The absence of actual scrolls from this cave sounds a caution to those who visit the Holy Land about picking up archaeological artifacts. Having led numerous tours to Israel on behalf of Shasta Bible College, I can attest that one is free to walk around many archaeological sites. Erosion from foot traffic and rain sometimes unearths some treasure formerly hidden beneath the ground. It could be tempting simply to stoop down, pick up something that looks valuable, and take it home in your luggage. After all, who wouldn’t love to have an authentic piece of Biblical archaeology to show off to friends and listen to them “ooh” and “ah” at the fine piece you have in your private collection. But consider this – wouldn’t it have been better for an archaeologist to have examined the specimen in its original context, so that the find could be properly recorded, evaluated, and published for the benefit of the entire scholarly community? The scrolls removed from Cave 12 were likely sold on the black market and are now in someone’s collection, or even possibly in a museum. But once removed from the original site of discovery such artifacts lose much of their archaeological value. The looters may have made off with some cash, but the world of scholarship has been robbed of precious historical information.
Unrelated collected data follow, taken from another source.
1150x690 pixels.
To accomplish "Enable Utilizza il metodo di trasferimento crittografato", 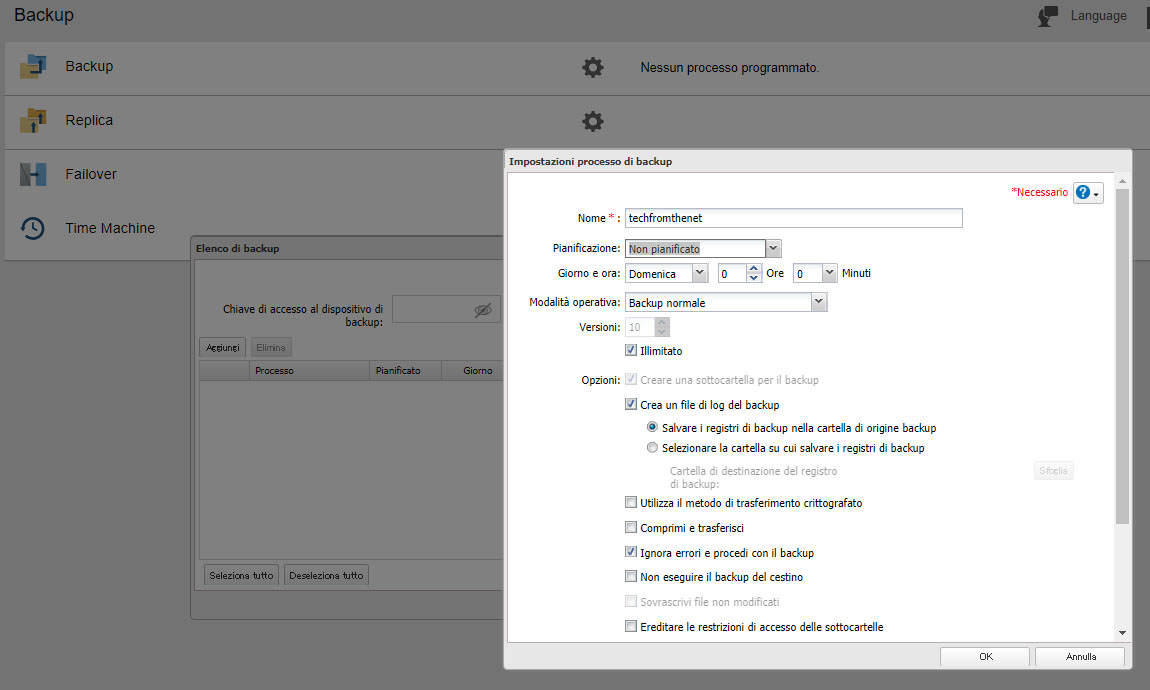I will (x=631, y=503).
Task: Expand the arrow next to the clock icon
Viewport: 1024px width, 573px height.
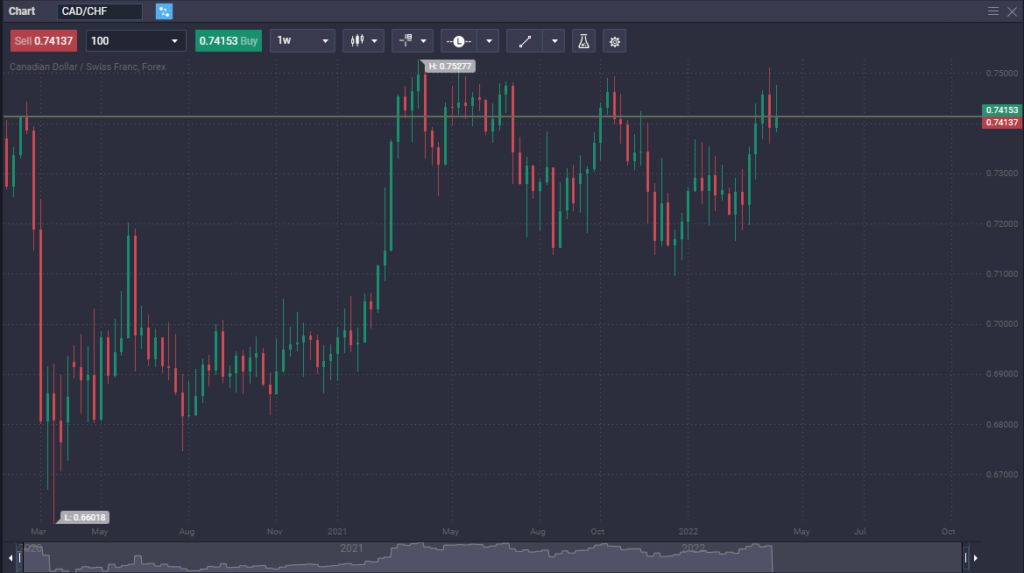Action: point(487,41)
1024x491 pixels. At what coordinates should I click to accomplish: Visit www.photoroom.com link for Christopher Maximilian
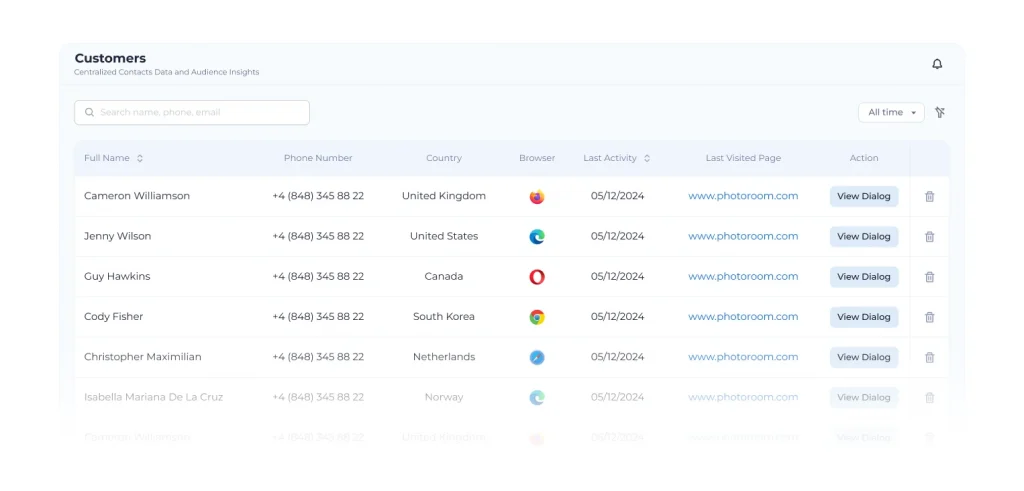tap(743, 356)
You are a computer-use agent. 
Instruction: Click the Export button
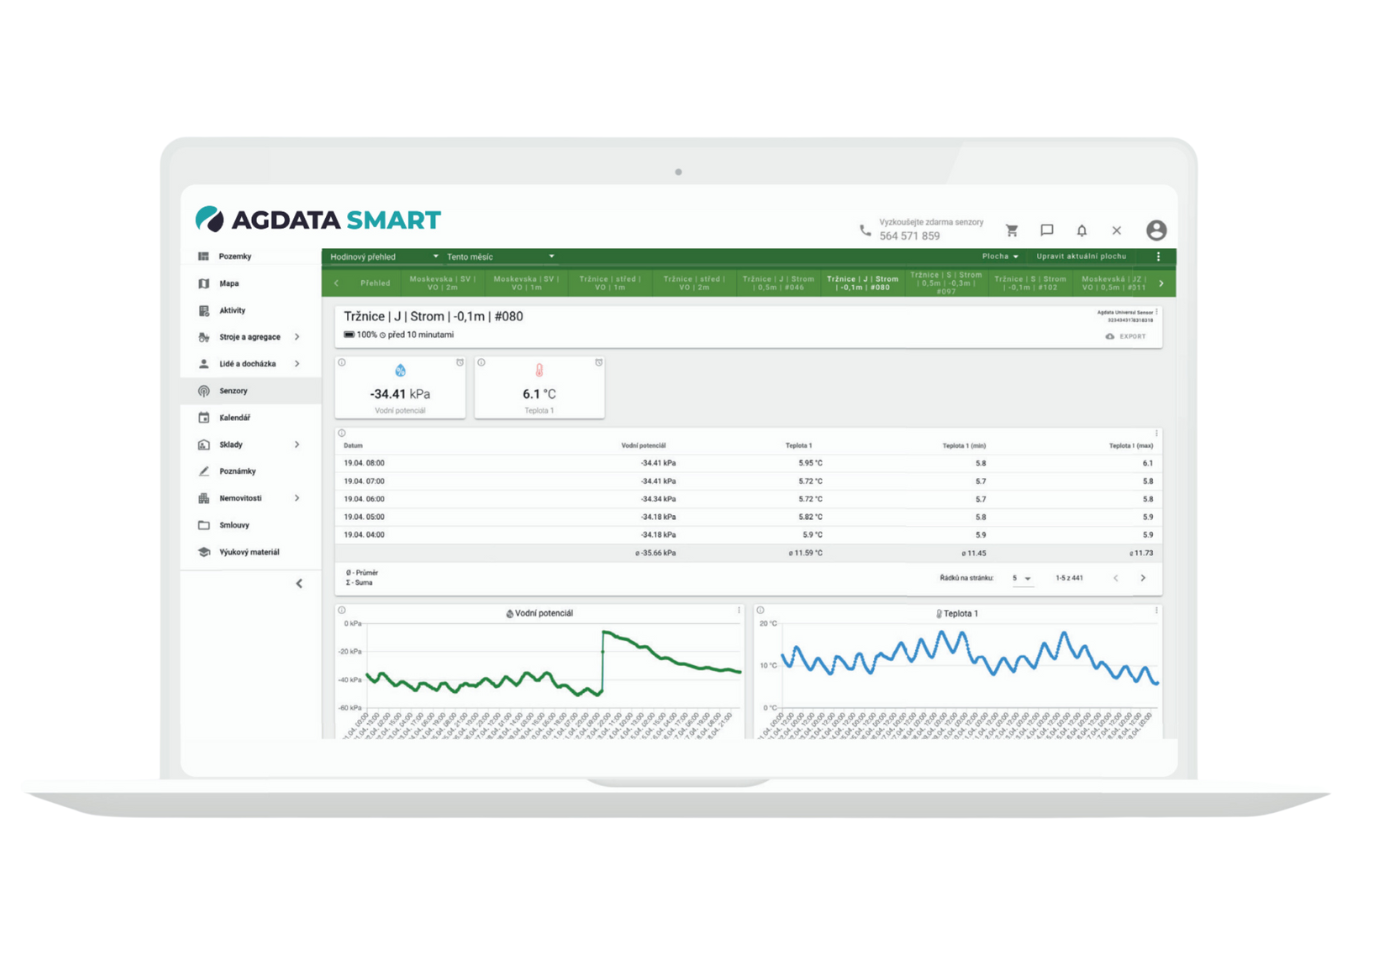(x=1126, y=337)
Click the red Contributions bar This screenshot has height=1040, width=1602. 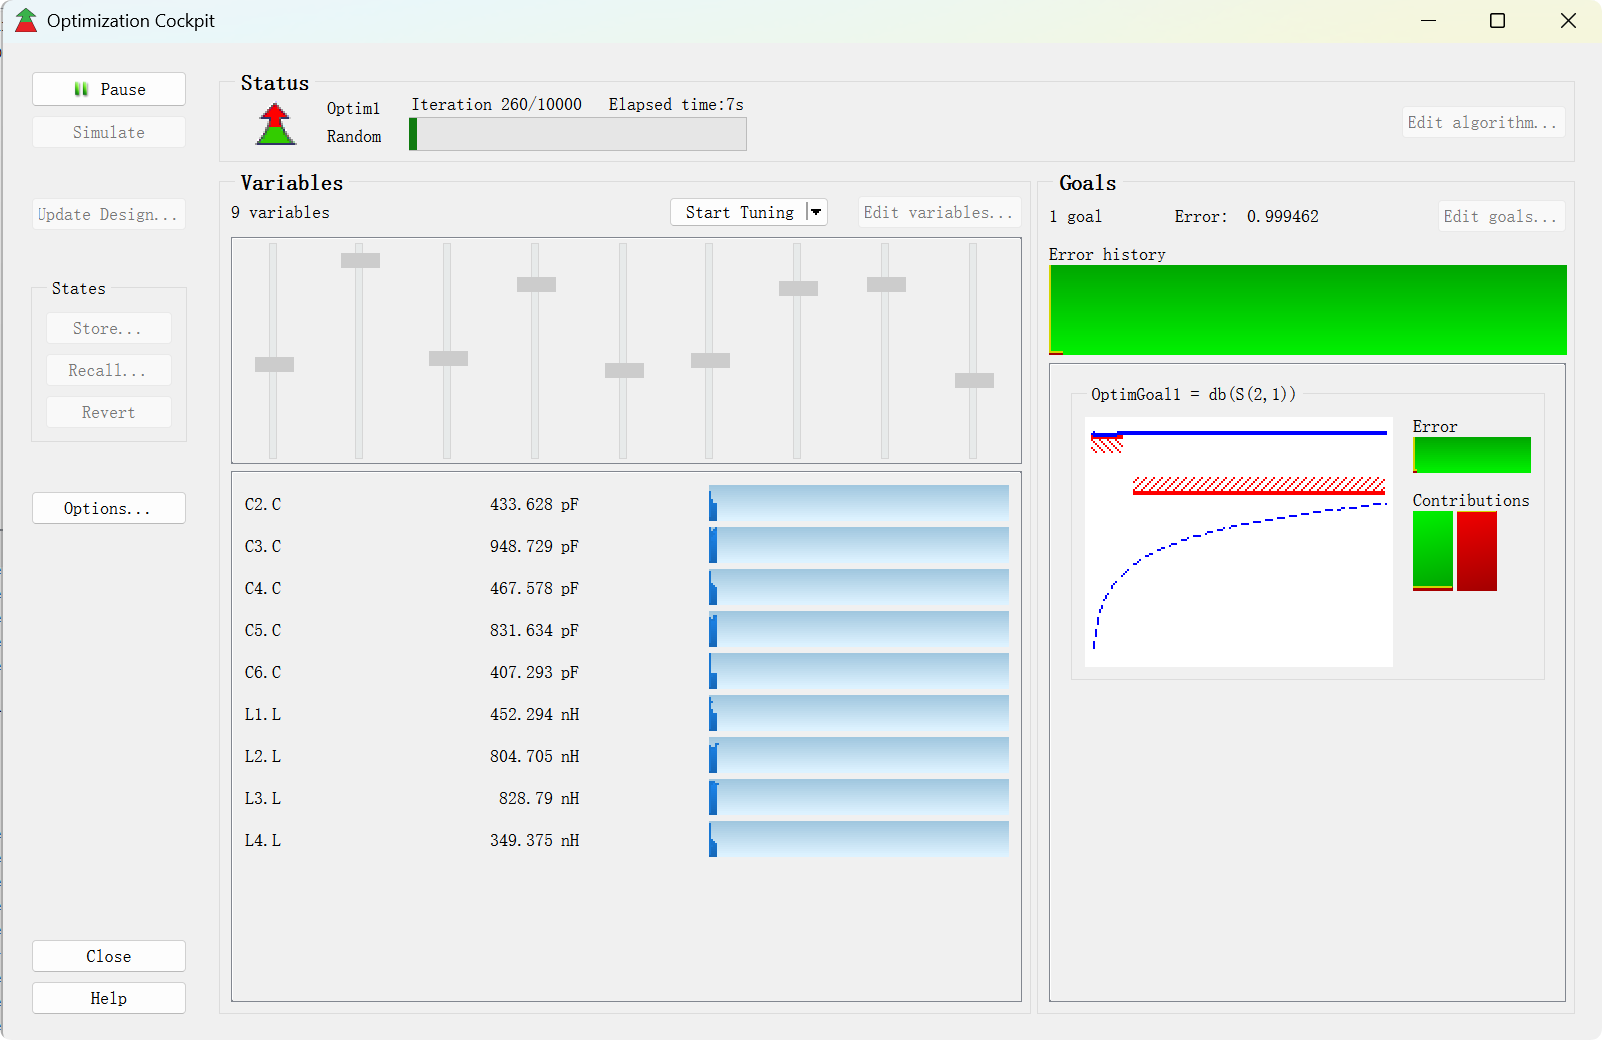point(1476,551)
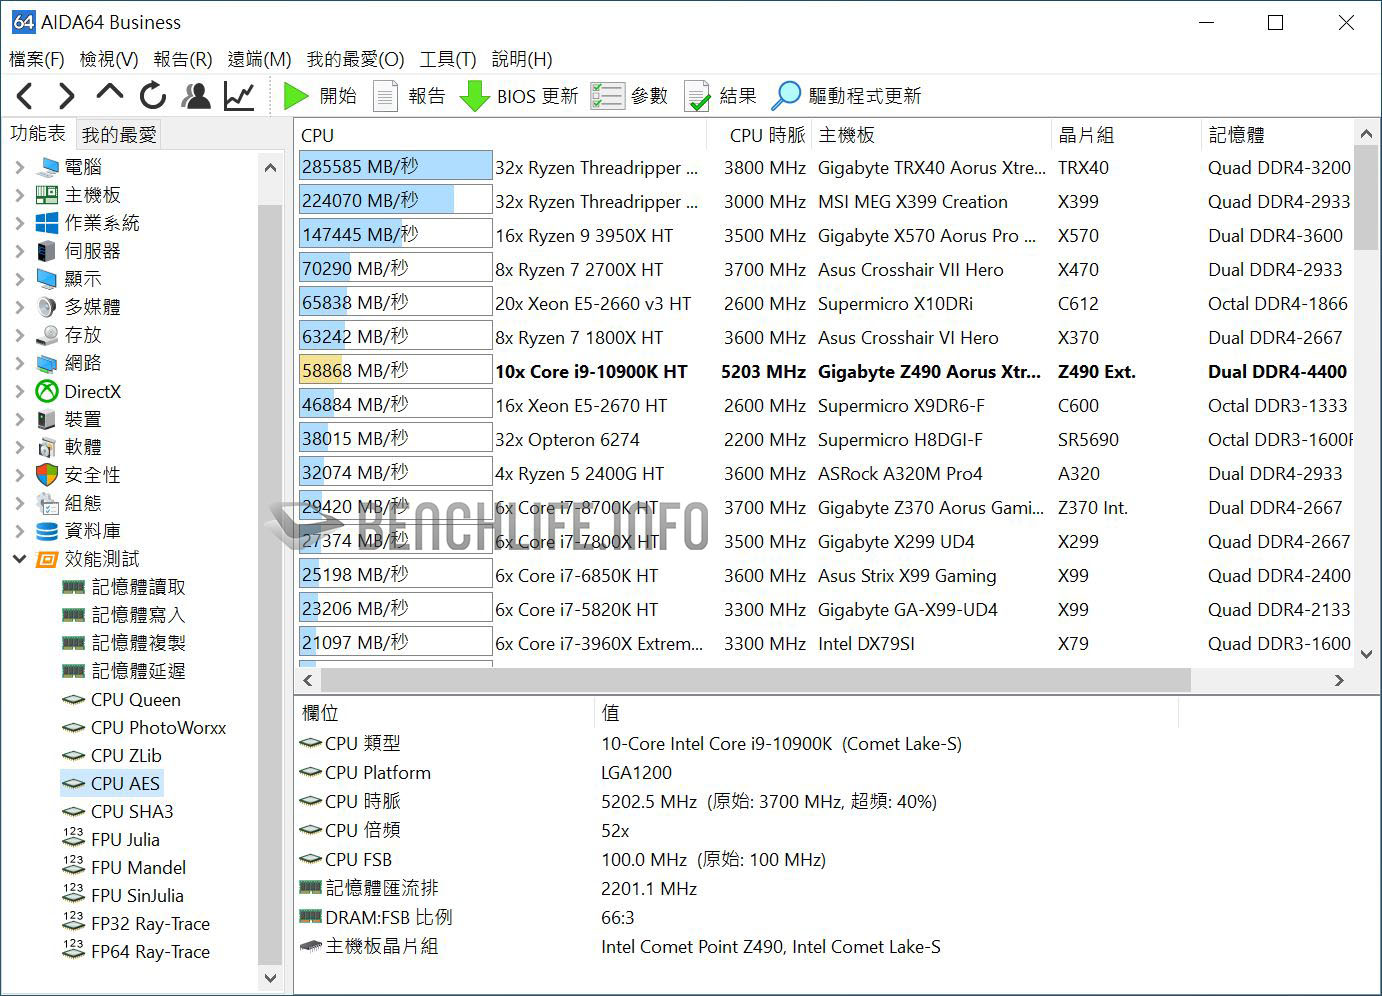The height and width of the screenshot is (996, 1382).
Task: Click the user profile silhouette toolbar icon
Action: 196,96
The problem of looters in the Judean Desert is a real problem. The terrain is rugged and somewhat isolated. This makes it difficult to police. Who knows how many other caves have been violated? The Israel Antiquities Authority has recently begun what they call “Operation Scroll.” In fact the discovery of this twelfth cave was actually part of Operation Scroll. It is hoped that this new effort will result not only in new discoveries, but in increased policing activity in the Judea Desert.
All of this brings up a political issue (What doesn’t involve political issues in the Middle East?). The need to protect the freedom of archaeologists to continue excavating must be guarded at all costs. But here’s where the political problem comes in. What would be the result for archaeology were a “two-state solution” for Israel and the Palestinians to be imposed on the area? Controversy has hovered for years around the excavation of Dead Sea Scroll sites, since Qumran is located in the West Bank, a territory Israel won back from Jordan during the Six-Day War in 1967. Jordan has asserted on different occasions that it is the rightful owner of the Dead Sea Scrolls. The Palestinians (and the United Nations), on the other hand, consider the West Bank to be their own territory. If the hundreds of caves remaining to be examined were to fall under the hegemony of either Jordan or the Palestinians, how likely is it that archaeologists from either the Hebrew University, or a Christian University would have the freedom to carry out unhindered excavations in the Judean Desert? Both Hamas and the Palestinian Authority officially deny any Jewish connection to Jerusalem and the Temple Mount. Yet archaeological discoveries in Israel provide very strong proof of Israel’s ancient connection to the land. I do not foresee either Hamas or the Palestinian authority favoring Jews and Christians poking about in caves that may contain artifacts that undermine the Palestinian narrative. Whatever future political agreements come about in Israel, my prayer that the Israelis retain sovereignty over these precious archaeological sites.